Handling 'Too Many Requests' During Link Extraction
While extracting multiple links, I encountered a situation where some of them returned a "Too Many Requests" message, but the status code was still 200.
- To address this issue, how can I prevent hitting the 'Too Many Requests' error?
- Additionally, should the status code change to 429 (or another appropriate error code) when some issue occurs.
Thanks!
Hi, thank you for using the library. For the benefit of others who may have similar questions, I'll provide a detailed answer that can be used for future reference.
- Use Delay Between Requests:
from crawl4ai import AsyncWebCrawler
import asyncio
async def main():
async with AsyncWebCrawler(verbose=True) as crawler:
urls = ["https://example1.com", "https://example2.com"]
# Method 1: Built-in delay
results = await crawler.arun_many(
urls,
delay_between_requests=2.0, # Add 2 second delay between requests
**kwargs
)
# Method 2: Custom throttling
semaphore = asyncio.Semaphore(3) # Limit to 3 concurrent requests
async def crawl_with_throttle(url):
async with semaphore:
result = await crawler.arun(url)
await asyncio.sleep(1) # Add delay after each request
return result
tasks = [crawl_with_throttle(url) for url in urls]
results = await asyncio.gather(*tasks)
if __name__ == "__main__":
asyncio.run(main())
- Add Retry Logic with Exponential Backoff:
from crawl4ai import AsyncWebCrawler
import asyncio
import random
async def crawl_with_retry(crawler, url, max_retries=3):
for attempt in range(max_retries):
try:
result = await crawler.arun(url)
# Check content for rate limit messages
if "too many requests" in result.markdown.lower():
delay = (2 ** attempt) + random.uniform(0, 1) # Exponential backoff
print(f"Rate limited, waiting {delay:.2f}s before retry")
await asyncio.sleep(delay)
continue
return result
except Exception as e:
if attempt == max_retries - 1:
raise
delay = (2 ** attempt) + random.uniform(0, 1)
await asyncio.sleep(delay)
return None
async def main():
async with AsyncWebCrawler(verbose=True) as crawler:
urls = ["https://example1.com", "https://example2.com"]
results = await asyncio.gather(*[
crawl_with_retry(crawler, url) for url in urls
])
- Use Proxy Rotation:
from crawl4ai import AsyncWebCrawler
import random
PROXY_LIST = [
"http://proxy1:8080",
"http://proxy2:8080",
"http://proxy3:8080"
]
async def main():
async with AsyncWebCrawler(
verbose=True,
proxy=random.choice(PROXY_LIST) # Rotate proxies
) as crawler:
results = await crawler.arun_many(urls)
Regarding the status code issue:
- Many sites return 200 with rate limit messages in content instead of 429
- You can modify the crawler to check content for rate limit indicators:
I have two solutions for you.

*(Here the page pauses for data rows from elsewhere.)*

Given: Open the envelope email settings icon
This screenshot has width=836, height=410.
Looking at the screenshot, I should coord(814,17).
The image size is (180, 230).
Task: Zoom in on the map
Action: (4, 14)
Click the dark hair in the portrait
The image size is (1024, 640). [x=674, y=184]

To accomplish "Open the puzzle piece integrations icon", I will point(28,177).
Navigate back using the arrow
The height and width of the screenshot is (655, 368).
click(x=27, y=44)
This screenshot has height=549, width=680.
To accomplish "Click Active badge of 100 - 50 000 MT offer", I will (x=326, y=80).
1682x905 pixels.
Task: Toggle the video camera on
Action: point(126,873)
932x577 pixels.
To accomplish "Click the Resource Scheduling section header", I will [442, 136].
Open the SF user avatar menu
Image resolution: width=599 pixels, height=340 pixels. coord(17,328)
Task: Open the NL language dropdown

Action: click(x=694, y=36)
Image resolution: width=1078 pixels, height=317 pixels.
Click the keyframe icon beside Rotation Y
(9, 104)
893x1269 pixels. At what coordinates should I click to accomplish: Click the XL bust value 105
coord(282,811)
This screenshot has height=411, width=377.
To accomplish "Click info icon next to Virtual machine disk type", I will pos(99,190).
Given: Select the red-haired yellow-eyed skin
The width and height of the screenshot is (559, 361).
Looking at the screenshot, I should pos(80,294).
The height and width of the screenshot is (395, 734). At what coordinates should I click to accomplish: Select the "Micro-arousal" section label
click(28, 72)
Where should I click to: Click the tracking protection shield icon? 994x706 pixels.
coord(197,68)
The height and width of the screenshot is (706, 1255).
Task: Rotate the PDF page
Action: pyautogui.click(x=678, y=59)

The success flag indicates true crawl success beyond HTTP status codes. It will be False if there are JavaScript errors, empty content, error messages, anti-bot notices, or unexpected page structures - even with a 200 response. Always check both success and error_message for accurate crawl validation.
# Enhanced rate limit and success checking
async def check_crawl_success(result):
# Check both rate limits and general success
is_rate_limited = await check_rate_limit(result)
is_successful = result.success and result.markdown.strip() != ""
if not is_successful:
if is_rate_limited:
return False, "Rate limited"
return False, "Crawl failed"
return True, "Success"
async def main():
async with AsyncWebCrawler(verbose=True) as crawler:
results = await crawler.arun_many(urls)
# Filter successful results
successful_results = []
for result in results:
success, message = await check_crawl_success(result)
if success:
successful_results.append(result)
else:
print(f"Failed to crawl {result.url}: {message}")
# Continue processing only successful results
for result in successful_results:
# Process your successful crawls
pass
You can also manually check for special messages in the content to detect rate limits or similar issues:
async def check_rate_limit(result):
rate_limit_indicators = [
"too many requests",
"rate limit exceeded",
"please try again later",
"access temporarily limited"
]
if any(indicator in result.markdown.lower() for indicator in rate_limit_indicators):
return True
return False
async def main():
async with AsyncWebCrawler(verbose=True) as crawler:
result = await crawler.arun(url)
if await check_rate_limit(result):
print("Rate limited despite 200 status code")
# Handle accordingly
Upcoming Scraper Module:
I'm currently testing a new Scraper module for Crawl4AI. It uses graph search algorithms to intelligently crawl websites, handling everything from simple blog posts to complex nested pages. Whether you need to crawl an entire documentation site or extract data from multiple product pages, the Scraper will handle all the heavy lifting - navigation, content extraction, and optimization. Stay tuned for its release! In the meantime, the rate limiting solutions above should help with your current crawling needs.
Stay tuned for the release! In the meantime, the solutions above will help manage rate limiting and ensure reliable crawling results.
Thanks for detailed explanation I will try these!
You're welcome.
Hey! Do you have any reccomendation for a free proxy? Or is it only possible with a paid solution? Now even one request, I get the 429 code for a certain website.
@tiago-falves You can use Crawl4AI with either paid or free proxies, but keep in mind that a 429 error is mostly about hitting the rate limit. One solution is to pair Crawl4AI with Lambda functions on the cloud. This lets you run multiple instances simultaneously with different IP addresses to gather data efficiently.
We donβt have an example for this yet, but I plan to create a tutorial and make it available soon. This approach is more suited for production-level use cases like this.